:: Your instructions ::
In the Azuma-Hoeffding proof below, which martingale is used to prove McDiarmid's bounded-differences inequality?

:: Document text ::
Proof. Write $D_{i} = Z_{i} - Z_{i - 1}$ , so $E [D_{i} ∣ F_{i - 1}] = 0$ and $∣ D_{i} ∣ \leq c_{i}$ . The engine is the conditional Hoeffding lemma: if $W$ is a random variable with $E [W ∣ G] = 0$ and $∣ W ∣ \leq c$ , then for any $λ > 0$ , $E [e^{λW} ∣ G] \leq e^{λ^{2} c^{2} /2}$ . To see it, convexity of $w \mapsto e^{λ w}$ on $[- c, c]$ gives $e^{λ w} \leq \frac{c - w}{2 c} e^{- λ c} + \frac{c + w}{2 c} e^{λ c}$ ; taking conditional expectation and using $E [W ∣ G] = 0$ leaves $cosh (λ c) \leq e^{λ^{2} c^{2} /2}$ , the last step from comparing Taylor series term by term.

Now bound the moment generating function of $Z_{n} - Z_{0} = \sum_{i} D_{i}$ by conditioning outward-in. For $λ > 0$ , $$ \mathbb{E}\big[e^{\lambda(Z_n - Z_0)}\big] = \mathbb{E}\Big[e^{\lambda \sum_{i<n} D_i},\mathbb{E}\big[e^{\lambda D_n}\mid \mathcal{F}{n-1}\big]\Big] \le e^{\lambda^2 c_n^2 / 2},\mathbb{E}\big[e^{\lambda \sum{i<n} D_i}\big], $$ since $\sum_{i < n} D_{i}$ is $F_{n - 1}$ -measurable and the conditional Hoeffding lemma bounds the inner factor. Iterating over $i = n, n - 1, \dots, 1$ , $$ \mathbb{E}\big[e^{\lambda(Z_n - Z_0)}\big] \le \exp!\Big(\tfrac{\lambda^2}{2}\sum_{i=1}^n c_i^2\Big). $$ Markov's inequality applied to $e^{λ (Z_{n} - Z_{0})}$ gives $Pr (Z_{n} - Z_{0} \geq t) \leq e^{- λ t} exp (\frac{λ ^{2}}{2} \sum c_{i}^{2})$ . Optimising over $λ$ at $λ = t / \sum c_{i}^{2}$ yields $exp (- t^{2} / (2 \sum c_{i}^{2}))$ . The two-sided bound follows by applying the one-sided bound to the martingale $- Z_{i}$ . $□$

Corollary (McDiarmid's bounded-differences inequality). Let $ξ_{1}, \dots, ξ_{n}$ be independent and $f$ satisfy the bounded-differences condition with constants $(c_{j})$ . Then $X = f (ξ_{1}, \dots, ξ_{n})$ obeys $Pr (∣ X - E X ∣ \geq t) \leq 2 exp (- 2 t^{2} / \sum_{j} c_{j}^{2})$ . Proof. Take the Doob martingale $Z_{i} = E [f ∣ ξ_{1}, \dots, ξ_{i}]$ . Independence and the bounded-differences condition give increments bounded by $c_{i}$ — exposing $ξ_{i}$ moves the conditional mean by at most the coordinate's Lipschitz constant — and a sharper coupling improves the constant in the exponent from $\frac{1}{2}$ to $2$ . Azuma applied to $(Z_{i})$ then delivers the bound, with $Z_{0} = E X$ and $Z_{n} = X$ ^{[McDiarmid 1989]}. $□$

Bridge. Azuma-Hoeffding is the foundational reason that combinatorial functionals concentrate without any computation of their means: it converts a purely local hypothesis — each exposure step moves the running conditional mean by at most $c_{i}$ — into a global Gaussian tail at scale $\sum c_{i}^{2}$ , and this is exactly the move that the bounded-differences method industrialises by reading off the $c_{i}$ from a one-coordinate Lipschitz check. The construction builds toward the Shamir-Spencer chromatic concentration of the Advanced results, where the increments are bounded by $1$ for free, and the same exposure-martingale template appears again in the triangle-count, first-passage-percolation, and longest-increasing-subsequence applications below. Putting these together, the unit is the combinatorial face of one inequality: where the large-deviations spine 37.07.02 extracts the exact exponential rate for sums of independent variables, the Azuma method trades that precision for the freedom to handle arbitrary bounded-difference functionals, so the bridge is that both are Cramér-type bounds, one sharp and structured, the other crude and universal.

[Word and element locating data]
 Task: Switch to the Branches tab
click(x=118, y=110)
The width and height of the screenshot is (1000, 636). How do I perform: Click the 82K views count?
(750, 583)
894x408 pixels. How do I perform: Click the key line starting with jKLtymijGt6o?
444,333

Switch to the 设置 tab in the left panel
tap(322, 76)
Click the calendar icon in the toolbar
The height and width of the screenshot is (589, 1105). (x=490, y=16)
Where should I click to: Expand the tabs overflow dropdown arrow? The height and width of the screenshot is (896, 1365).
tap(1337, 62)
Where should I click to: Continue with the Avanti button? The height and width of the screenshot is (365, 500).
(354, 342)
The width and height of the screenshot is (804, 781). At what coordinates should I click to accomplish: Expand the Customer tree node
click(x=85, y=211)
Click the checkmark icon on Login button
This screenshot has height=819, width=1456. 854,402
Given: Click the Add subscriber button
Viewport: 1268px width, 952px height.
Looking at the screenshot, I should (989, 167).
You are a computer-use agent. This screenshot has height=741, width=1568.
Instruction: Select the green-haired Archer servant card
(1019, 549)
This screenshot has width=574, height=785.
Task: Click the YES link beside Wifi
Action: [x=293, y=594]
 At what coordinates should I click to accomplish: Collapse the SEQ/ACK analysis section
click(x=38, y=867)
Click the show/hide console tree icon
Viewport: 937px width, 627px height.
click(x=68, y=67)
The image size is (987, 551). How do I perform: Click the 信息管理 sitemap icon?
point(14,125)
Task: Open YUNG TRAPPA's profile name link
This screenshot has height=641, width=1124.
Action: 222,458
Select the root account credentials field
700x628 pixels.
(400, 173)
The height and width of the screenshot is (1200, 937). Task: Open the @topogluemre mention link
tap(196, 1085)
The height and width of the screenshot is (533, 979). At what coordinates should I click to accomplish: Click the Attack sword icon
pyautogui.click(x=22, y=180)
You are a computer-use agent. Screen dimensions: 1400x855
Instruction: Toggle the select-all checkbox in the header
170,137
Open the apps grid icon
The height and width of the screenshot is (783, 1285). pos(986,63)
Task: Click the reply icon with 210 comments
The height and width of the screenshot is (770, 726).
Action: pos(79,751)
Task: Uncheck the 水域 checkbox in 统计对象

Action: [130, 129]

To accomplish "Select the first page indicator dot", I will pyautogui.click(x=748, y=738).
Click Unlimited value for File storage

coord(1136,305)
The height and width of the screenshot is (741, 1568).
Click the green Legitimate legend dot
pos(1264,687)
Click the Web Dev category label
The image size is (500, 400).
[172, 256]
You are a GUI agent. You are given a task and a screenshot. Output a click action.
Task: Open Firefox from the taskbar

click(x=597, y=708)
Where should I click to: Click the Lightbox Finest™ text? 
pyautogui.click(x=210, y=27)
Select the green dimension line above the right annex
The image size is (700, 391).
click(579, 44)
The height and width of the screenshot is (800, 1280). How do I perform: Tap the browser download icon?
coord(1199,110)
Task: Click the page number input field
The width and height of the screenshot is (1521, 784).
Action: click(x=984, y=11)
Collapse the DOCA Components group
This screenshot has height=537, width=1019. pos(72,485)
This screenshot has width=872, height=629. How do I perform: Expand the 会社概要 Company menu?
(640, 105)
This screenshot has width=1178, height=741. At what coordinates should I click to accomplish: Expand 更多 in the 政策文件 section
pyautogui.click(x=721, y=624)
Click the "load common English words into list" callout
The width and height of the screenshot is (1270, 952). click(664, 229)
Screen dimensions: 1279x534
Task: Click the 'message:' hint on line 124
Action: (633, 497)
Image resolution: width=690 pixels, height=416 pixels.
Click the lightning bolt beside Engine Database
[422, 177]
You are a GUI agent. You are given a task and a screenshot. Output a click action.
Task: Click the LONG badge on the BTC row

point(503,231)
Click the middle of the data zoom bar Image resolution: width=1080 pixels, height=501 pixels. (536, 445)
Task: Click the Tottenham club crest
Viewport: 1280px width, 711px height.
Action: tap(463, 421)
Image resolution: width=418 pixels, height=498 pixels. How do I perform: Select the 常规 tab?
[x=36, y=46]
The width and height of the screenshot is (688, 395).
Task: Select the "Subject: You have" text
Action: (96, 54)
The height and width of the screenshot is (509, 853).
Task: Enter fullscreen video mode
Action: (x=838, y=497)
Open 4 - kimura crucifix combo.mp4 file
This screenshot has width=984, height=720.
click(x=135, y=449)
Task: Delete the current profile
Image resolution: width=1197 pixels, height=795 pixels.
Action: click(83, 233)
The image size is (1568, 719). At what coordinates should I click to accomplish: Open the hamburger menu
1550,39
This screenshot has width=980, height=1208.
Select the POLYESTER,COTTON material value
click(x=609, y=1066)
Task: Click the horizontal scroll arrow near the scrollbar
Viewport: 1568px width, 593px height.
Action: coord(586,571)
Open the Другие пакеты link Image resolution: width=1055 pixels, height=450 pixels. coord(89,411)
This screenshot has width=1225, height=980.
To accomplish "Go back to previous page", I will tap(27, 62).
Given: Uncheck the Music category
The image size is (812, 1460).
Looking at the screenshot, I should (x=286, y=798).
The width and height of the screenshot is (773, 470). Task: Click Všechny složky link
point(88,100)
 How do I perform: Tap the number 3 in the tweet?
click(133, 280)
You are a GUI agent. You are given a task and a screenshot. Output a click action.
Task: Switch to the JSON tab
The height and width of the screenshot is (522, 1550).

:: Task solution ::
The Doob martingale, Z_i = E[f | ξ_1, …, ξ_i].